But then \(\displaystyle \ \ y' \ = \ 10x(3x - 5)\bigg((x - 2)(2x^2 - x - 2)\bigg)^4, \ \ \ or\)


\(\displaystyle y' \ = \ 10x(3x - 5)(x - 2)^4(2x^2 - x - 2)^4\)


But then this needlessly increases the number of factors.


2.

\(\displaystyle y \ = \ (x^{2} + 2)^{3}\)

\(\displaystyle y' \ = \ 6x(x^2 + 2)^2\) <--- Simplified.




3.

\(\displaystyle y \ = \ (x^{3} - 4)^{5}\)

\(\displaystyle y' \ = \ 15x^{2}(x^{3} - 4)^{4}\) (Final Answer) <---Yes, this is simplified.

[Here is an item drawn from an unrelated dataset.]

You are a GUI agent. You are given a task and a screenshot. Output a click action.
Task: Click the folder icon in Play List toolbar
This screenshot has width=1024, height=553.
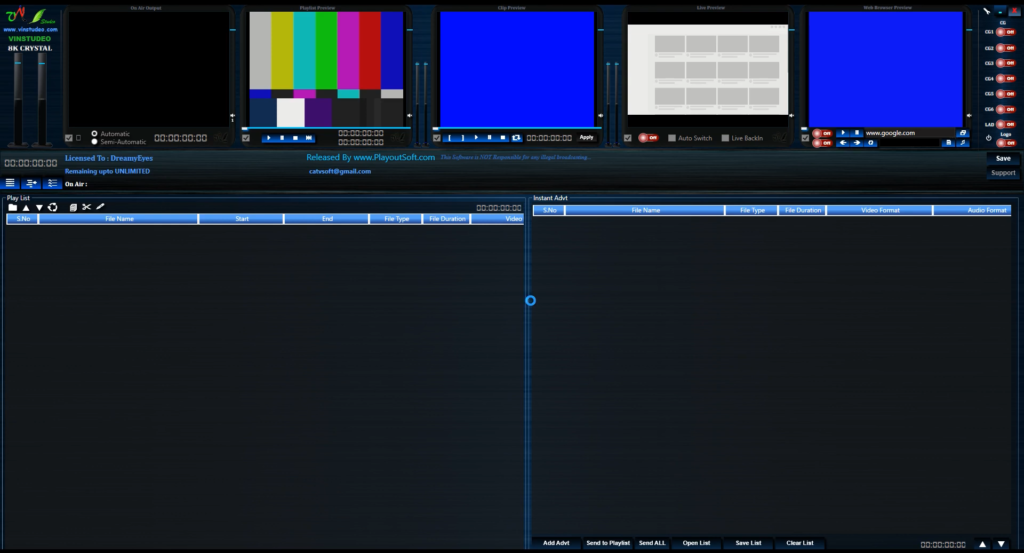click(13, 207)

By the way, a complete answer includes the "\(\displaystyle y' = \)" part or the "\(\displaystyle \dfrac{dy}{dx} \ = \)" part.

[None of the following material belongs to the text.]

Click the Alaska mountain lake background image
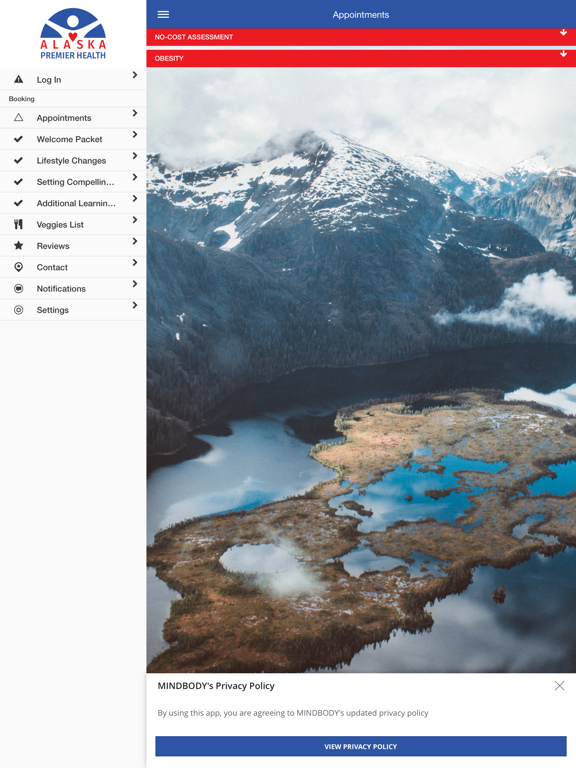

*** Edit *** "Simplified is in the eye of the grader."


And certain graders are cut-and-dried wrong about what they claim to be "simplified."

 

[Deleted member 4993]

Like I said before - simplified is in the eye of the grader.

 

[Deleted member 4993]

In the bad-old days - days before the graphing calculator - I found advantage in factorizing a function completely (including complex and/or irrational roots). That helped me to visualize the polynomial without actually graphing it.

 

[Jason76]

Is the "book" again that questionable web site? Maybe you are paraphrasing? Some very sloppy terminology in that instruction.

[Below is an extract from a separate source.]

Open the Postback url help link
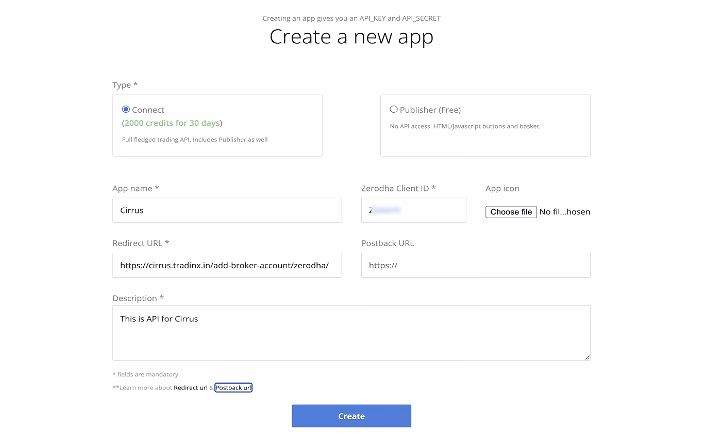This screenshot has width=716, height=448. (233, 386)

My own words, but new to this stuff. The book is a new current book from the bookstore.

 

[lookagain]

Like I said before - simplified is in the eye of the grader.

But certain graders are outright wrong on certain instructions given on
certain problems at (in the context of) certain mathematics levels.


Example:

The instructions by a teacher in an elementary algebra class state,

"Simplify** the following algebraic expression:


\(\displaystyle 2x^1 - 3x^1 + 3 - 3\)



For instance, if the grader accepts any of the following answers
(but not exclusively these choices), then the grader is wrong:


\(\displaystyle 2x^1 - 3x^1 + 0\)

\(\displaystyle -3x^1 + 2x^1 + 0\)

\(\displaystyle -3x + 2x + 0\)

\(\displaystyle 2x - 3x + 0\)

\(\displaystyle 0 - 3x^1 + 2x^1\)

\(\displaystyle 0 + 2x^1 - 3x^1\)

\(\displaystyle 0 + 2x - 3x\)

\(\displaystyle 0 - 3x + 2x\)

\(\displaystyle 0 - 1x^1\)

\(\displaystyle 0 - x^1\)

\(\displaystyle 0 - 1x\)

\(\displaystyle 0 - x\)

\(\displaystyle -1x^1 + 3 - 3\)

\(\displaystyle -1x + 3 - 3\)

\(\displaystyle -x + 3 - 3\)

\(\displaystyle -x^1 + 3 - 3\)

\(\displaystyle -1x^1 + 0\)

\(\displaystyle -1x + 0\)

\(\displaystyle -x^1 + 0\)

\(\displaystyle -x + 0\)




** This should implicitly mean "simplify to the fullest extent possible."

 

[Jason76]

More Calculus Derivatives

Not sure if this constituted a new thread, so put it on this one:

I understand the following:

1.)

\(\displaystyle h(x) = sqrt/(2x^{3} - 4x + 5)\)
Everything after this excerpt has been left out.